DÉGUERPISSEMENT CONAKRY & ENVIRONS : DES ACTEURS DE LA SOCIETE EVALUENT LE COÛT

C’est un rapport produit par le Conseil national des organisations de la société civile de Guinée et de l’Observatoire citoyen de la gouvernance et de la redevabilité, OCGR. Il a été rendu public ce mercredi à la maison de la presse. Son contenu fait afférent aux opérateurs de déguerpissement dans le grand Conakry.

Pour le Chargé d’études et de recherches à l’OCGR, Aboubacar Camara principalement 29% de magasins/boutiques ont été démolis; kiosques/conteneurs 32%; salon de coiffures 6%; restaurants/gargots 7% et maisons 21%. Ce qui dénote, précise l’activiste de la gravité de l’impact des opérations du point de vue socio-économique.

Dans la même veine, il a laissé entendre que le coût estimatif des biens démolis ressort un montant minimal de 1 091 602 000 gnf contre un montant maximal de 1 337 501 000 gnf avec une moyenne de 1 583 400 000 gnf.

Ledit rapport note également que si les personnes déguerpies disposent d’un titre de propriété ou jouissance, les données révèlent que 233 personnes soit 21% ne disposent pas d’aucun document. « Pire les détecteurs du titre fonciers, le document le plus important en matière de propriété immobilière, occupe le plus faible taux 7%. Ce qui montre la grave situation d’insécurité juridique dans laquelle se trouve le plus grand nombre », a déclaré Aboubacar Camara.

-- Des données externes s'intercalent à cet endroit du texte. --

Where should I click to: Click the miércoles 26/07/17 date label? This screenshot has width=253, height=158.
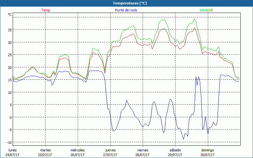(x=77, y=152)
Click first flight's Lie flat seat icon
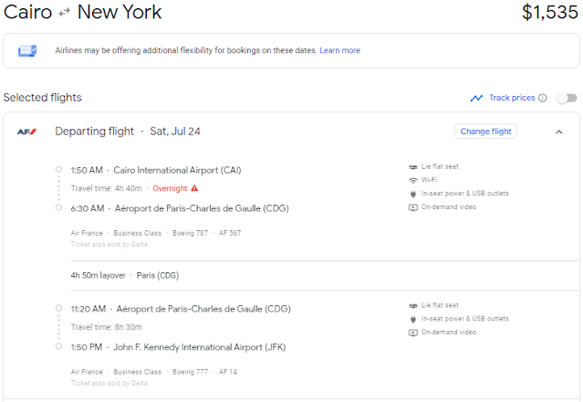Screen dimensions: 583x402 [412, 167]
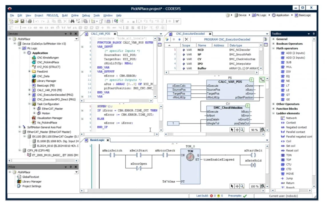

Puis de faire remarque qu’ils ont constaté que devant ledit vide juridique que le ministère de l’Aménagement du territoire n’a rien fait pour essayer le défi. « Il devrait établir une feuille de route claire précise avec un contenu explicite, pour que les communes qui sont chargées de l’application dans des juridictions différentes puissent avoir un référentiel à suivre pour éviter les dérapages et les bavures auxquels on a assisté ».